Anyone who has seen a horror film in the last decade can identify the increase in graphic violence.

The horror movie genre is brushing away the scares and putting blood and guts in their place. Gore has replaced terror as the dominant force of entertainment horror. Not many people can remember the last time they were in a movie theater and shielded their eyes in fright rather than disgust. Many scary movies of the past have petrified audiences everywhere, not by exaggerating the sadism, but by using the tool of implication. Sometimes, what is implied is more disturbing than what is revealed in horror films because implications allow the audience’s imaginations to run wild, inevitably succumbing to their own worst expectations (the original “Texas Chainsaw Massacre” is a perfect specimen).

Now, it seems the current generation of movie watchers is presented with a gore-fest of shallow films, which are good for nothing but shock value.

A film should reach out to an audience and challenge them to come forward and meet it at some shared destination. Grossing an audience out allows them to be lazy.

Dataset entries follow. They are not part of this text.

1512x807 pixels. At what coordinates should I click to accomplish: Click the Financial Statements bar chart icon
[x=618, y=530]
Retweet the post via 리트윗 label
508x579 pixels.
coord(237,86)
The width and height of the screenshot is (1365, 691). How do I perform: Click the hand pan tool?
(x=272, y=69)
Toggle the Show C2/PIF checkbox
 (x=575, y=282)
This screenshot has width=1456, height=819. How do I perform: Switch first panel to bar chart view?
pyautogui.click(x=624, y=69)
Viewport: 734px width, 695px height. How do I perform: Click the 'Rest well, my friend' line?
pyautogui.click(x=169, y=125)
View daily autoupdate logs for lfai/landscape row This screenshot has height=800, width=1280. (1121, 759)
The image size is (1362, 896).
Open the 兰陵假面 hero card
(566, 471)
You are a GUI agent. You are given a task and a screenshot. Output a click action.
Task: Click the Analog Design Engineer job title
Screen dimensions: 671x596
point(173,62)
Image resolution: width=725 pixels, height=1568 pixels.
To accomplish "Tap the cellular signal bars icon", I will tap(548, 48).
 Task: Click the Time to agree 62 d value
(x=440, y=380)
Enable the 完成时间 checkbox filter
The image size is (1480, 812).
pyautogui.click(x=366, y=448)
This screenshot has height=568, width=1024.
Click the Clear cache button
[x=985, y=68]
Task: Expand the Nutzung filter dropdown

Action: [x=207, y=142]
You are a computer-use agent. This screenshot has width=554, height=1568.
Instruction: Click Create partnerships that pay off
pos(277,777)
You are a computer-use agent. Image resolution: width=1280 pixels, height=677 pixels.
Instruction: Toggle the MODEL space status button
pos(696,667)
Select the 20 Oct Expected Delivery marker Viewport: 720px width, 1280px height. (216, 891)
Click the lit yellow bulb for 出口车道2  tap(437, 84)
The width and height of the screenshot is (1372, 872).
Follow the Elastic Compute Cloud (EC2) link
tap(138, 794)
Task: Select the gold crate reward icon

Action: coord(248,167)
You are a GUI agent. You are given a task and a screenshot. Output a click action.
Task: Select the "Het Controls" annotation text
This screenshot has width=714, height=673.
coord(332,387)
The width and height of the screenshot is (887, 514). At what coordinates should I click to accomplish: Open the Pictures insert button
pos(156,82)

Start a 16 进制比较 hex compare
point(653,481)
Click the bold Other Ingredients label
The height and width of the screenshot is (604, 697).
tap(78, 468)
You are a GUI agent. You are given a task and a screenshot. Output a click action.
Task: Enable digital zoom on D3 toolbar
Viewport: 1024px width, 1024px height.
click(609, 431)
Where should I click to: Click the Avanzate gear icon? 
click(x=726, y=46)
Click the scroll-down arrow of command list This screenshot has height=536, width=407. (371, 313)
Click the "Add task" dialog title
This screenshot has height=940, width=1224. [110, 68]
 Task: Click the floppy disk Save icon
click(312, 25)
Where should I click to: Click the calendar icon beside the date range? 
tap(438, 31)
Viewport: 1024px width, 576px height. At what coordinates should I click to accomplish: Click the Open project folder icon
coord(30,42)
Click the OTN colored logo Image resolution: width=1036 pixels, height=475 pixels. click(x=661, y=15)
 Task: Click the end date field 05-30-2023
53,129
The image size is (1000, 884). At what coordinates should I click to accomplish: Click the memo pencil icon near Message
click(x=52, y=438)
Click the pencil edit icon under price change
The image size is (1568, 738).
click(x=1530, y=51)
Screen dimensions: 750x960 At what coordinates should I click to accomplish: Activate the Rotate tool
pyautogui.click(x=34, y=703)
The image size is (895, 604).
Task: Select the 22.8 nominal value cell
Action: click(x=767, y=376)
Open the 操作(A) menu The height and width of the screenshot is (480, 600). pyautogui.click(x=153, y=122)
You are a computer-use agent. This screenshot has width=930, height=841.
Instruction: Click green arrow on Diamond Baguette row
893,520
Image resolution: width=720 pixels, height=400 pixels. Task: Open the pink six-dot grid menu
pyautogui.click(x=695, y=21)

Yes, it is a bit of a double standard to suggest that all morbid films should strive to be intelligent but, then again, most intelligent films have no reason to be excessively violent.

People attend films to be entertained and stimulated, and the current array of horror movies being made today are simply visual documents that depict how many diverse ways people can die – much like the demented video phenomenon “Faces of Death.” Death, pain and suffering have become overly important in films today (“Final Destination” anyone?). What happened to real fear? Recall Alfred Hitchcock’s “Psycho” (1960). More intriguing and eerie than the way Marion Crane died was the way Norman Bates lived. Go figure.

The gore in movies is not the problem. It is the over-saturation of the market with these gruesome films in proportion to their less macabre predecessors. That is not to say films that rely on gore aren’t at all enjoyable. Neil Marshall’s “The Descent” (2005) is proof that a bloody mess in a movie should complement an already standing fear factor and not be the feature presentation.

For too long, the horror genre waited for the likes of another Hitchcock or young Wes Craven. They made people uneasy about taking showers and going to sleep. And what have films like the “Saw” series made us afraid of? Getting kidnapped by terminally ill homicidal geniuses who concoct devices of extreme torture and demise? Highly unlikely. Perhaps it’s simply death, in any fashion, that frightens and mesmerizes us. If that is the fascination, then the wrong people are going to the movies for the wrong reasons.